Lorsque nous avons insisté pour comprendre l'avantage pour la Ville, M. Picard nous a dirigés vers l'association de camionneurs : «Parlez à l'ANCAI».
Le responsable des contrats de camionnage à la Ville, M. Éric Langlois, était au départ un partisan de la libre concurrence. Question de principe.
Il a dû à l'époque se plier à la volonté politique et appliquer les clauses préférentielles en faveur de l'ANCAI. Il a fini par se convertir et pense aujourd'hui qu'il est dans l'intérêt de la Ville de privilégier l'ANCAI.
Une question de fidélité
La Ville «veut fidéliser un bassin de camionneurs» sur lequel elle pourra compter l'hiver, dit-il. «Les camionneurs, il faut qu'ils vivent toute l'année. C'est fondamental et c'est critique d'avoir une quantité de camionneurs», dit-il.

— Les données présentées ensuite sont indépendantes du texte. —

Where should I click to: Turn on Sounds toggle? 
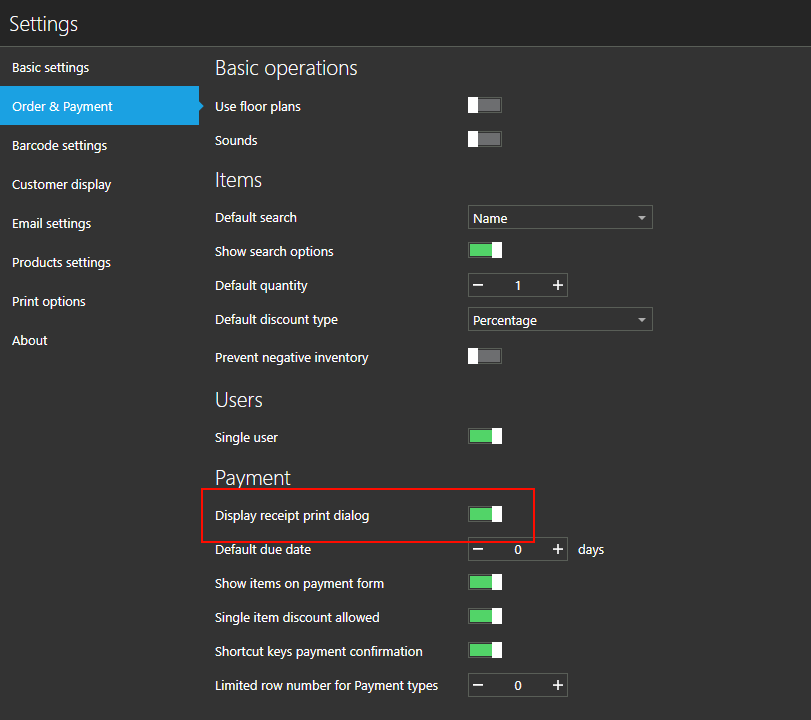click(x=485, y=140)
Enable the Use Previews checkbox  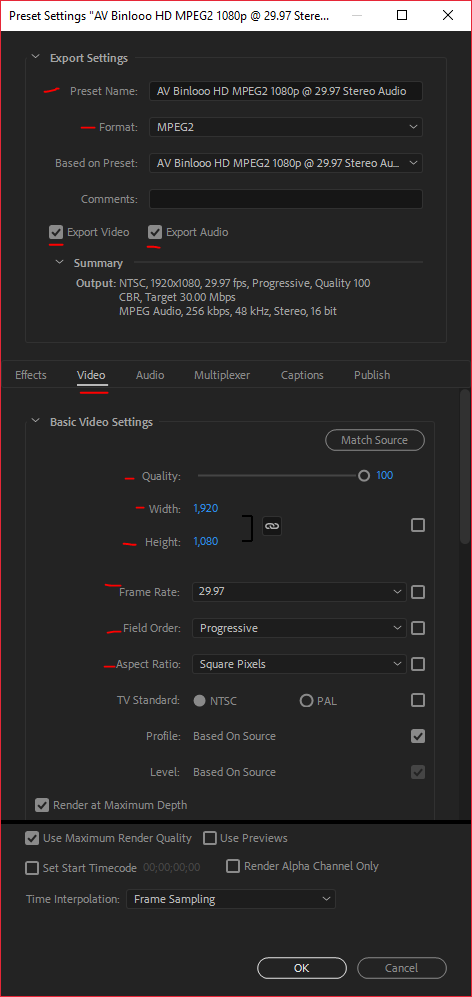pos(210,838)
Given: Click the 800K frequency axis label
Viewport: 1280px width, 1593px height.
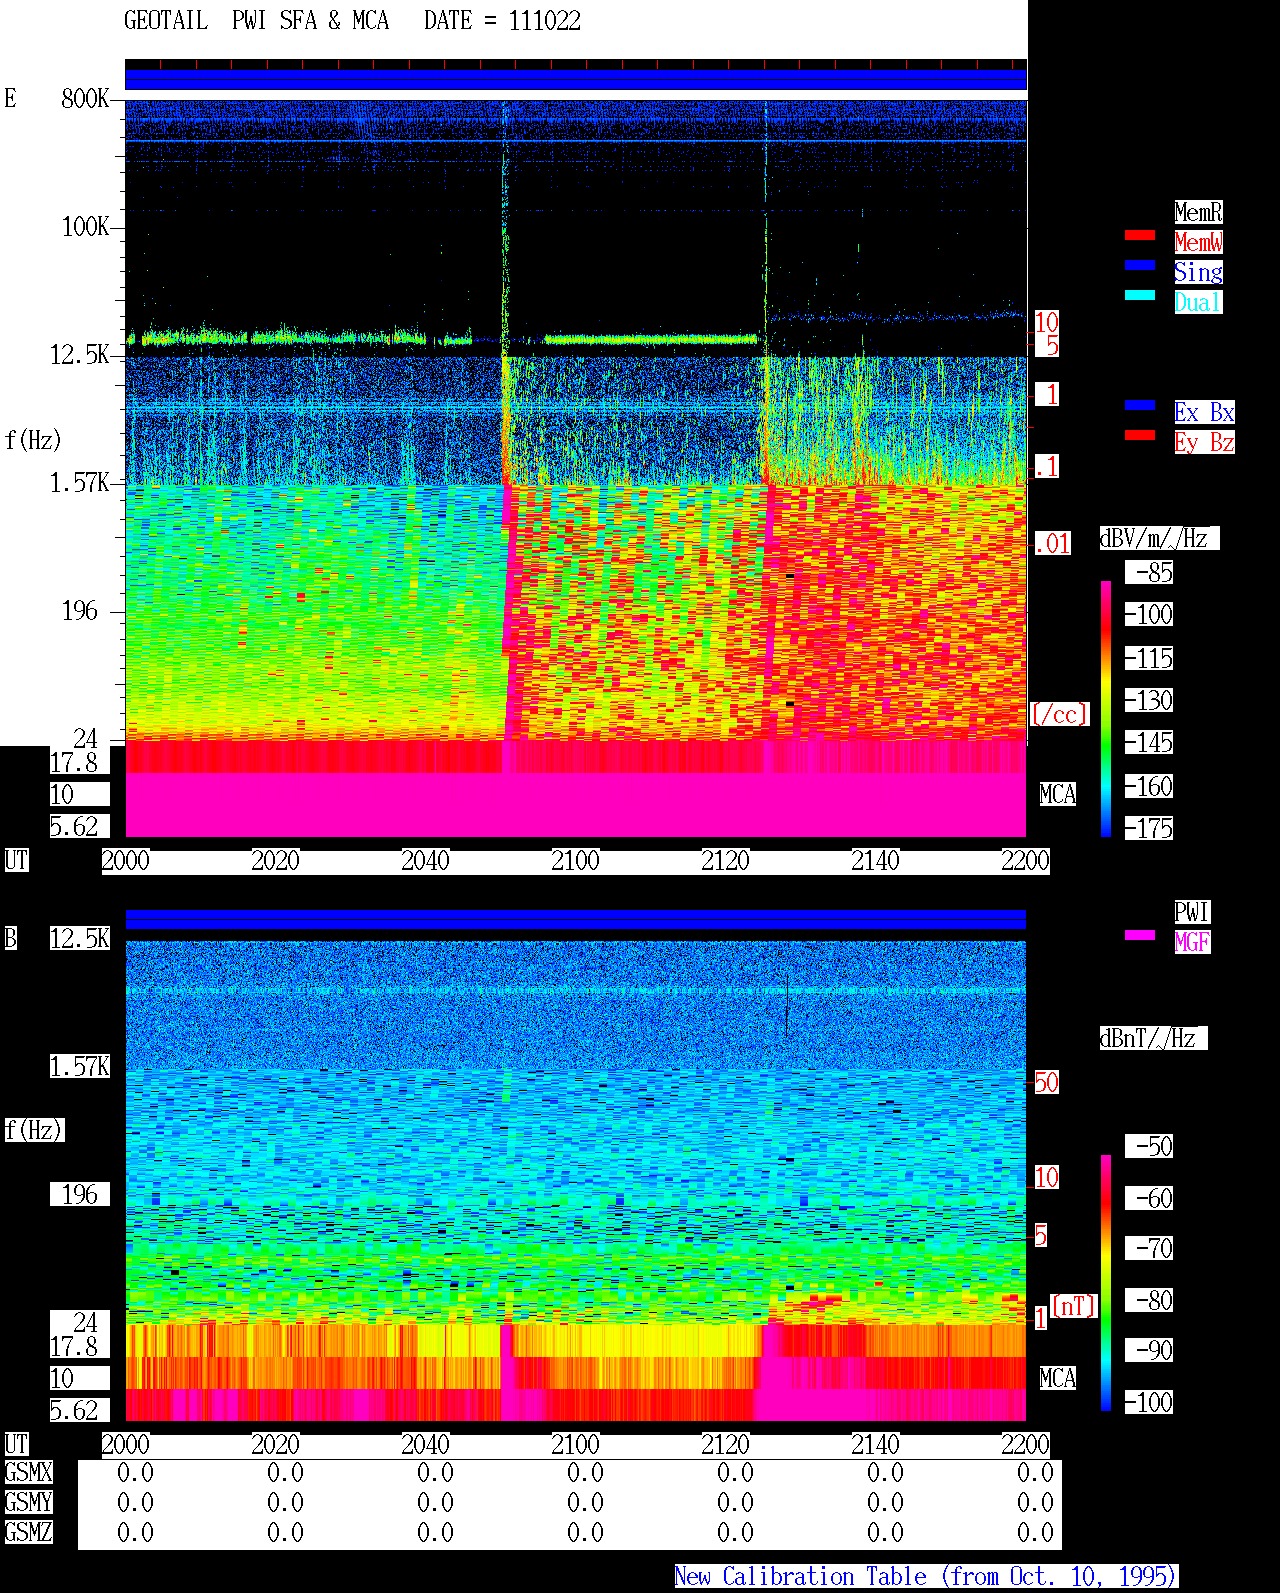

M. Langlois rappelle que Québec doit enlever la neige plus vite qu'à Montréal, parce qu'il en tombe plus souvent et en plus grande quantité. Les citoyens sont aussi habitués à ce niveau de service.
M. Langlois croit par ailleurs que l'entente avec l'ANCAI assure la «paix sociale» et la qualité du service. «Ses camionneurs vont respecter les règles de signalisation et ne se chicaneront pas derrière le souffleur.» Au total, la Ville obtient plus d'«efficacité», dit-il.
Pourquoi l'ANCAI serait-elle la seule soucieuse de donner un bon service? avons-nous demandé à M. Langlois. Pourquoi d'autres camionneurs n'essaieraient-ils pas de donner un bon service? Il n'y a pas eu de réponse claire.
M. Langlois croit cependant que l'ANCAI va en donner plus et «s'efforcer de combler nos besoins prioritairement pour conserver sa clause [d'exclusivité]».
Dans les faits, des camionneurs du RECIQ participent aux opérations de déneigement à Québec lorsque l'ANCAI ne fournit pas à la tâche.
Un rempart contre les «alliances stratégiques»
Le responsable du camionnage à la Ville, Éric Langlois, voit d'un bon oeil la présence d'un «troisième joueur», l'ANCAI, «qui n'est pas un entrepreneur». M. Langlois, qui est président de l'Association des travaux publics d'Amérique, chapitre du Québec, n'accuse personne. Mais il pense qu'avec l'ANCAI «ça met moins la table à des alliances stratégiques entre entrepreneurs. Je pense que ça ne nuit pas.»
Les porte-paroles de l'ANCAI ne s'encombrent pas d'autant de précautions. Le directeur général Gaétan Légaré, le président Guy Laplante et l'avocat Ghislain Bernier reprochent au RECIQ de pratiquer du courtage illégal. L'affaire est d'ailleurs devant les tribunaux.
Ils brandissent aussi le spectre de la commission Charbonneau. «À Montréal, la mafia s'est servie des petits camionneurs pour sortir de l'argent sale», rapporte M. Légaré. Il soutient que cela ne peut pas arriver avec un organisme de courtage comme l'ANCAI.
«Ces gens-là [RECIQ] ne sont pas surveillés parce qu'ils n'ont pas de permis de courtage de la Commission des transports. Ils ne sont peut-être pas tous des gens malhonnêtes, mais on ouvre la porte à ça.»
Les porte-paroles de l'ANCAI sont cependant forcés de reconnaître qu'ils n'ont «rien vu d'illégal à Québec».
Un des leaders du cartel de la neige et du béton démasqué dans les années 90, le Groupe Be-Con, est actuellement membre du RECIQ. Éric Langlois affirme que cela n'influence pas la politique de la Ville, qui continue d'ailleurs à lui donner des contrats.
La loi ne permet pas de discriminer des entreprises, sauf celles mises au ban par l'Autorité des marchés financiers. «On ne peut pas barrer personne», rappelle M. Langlois.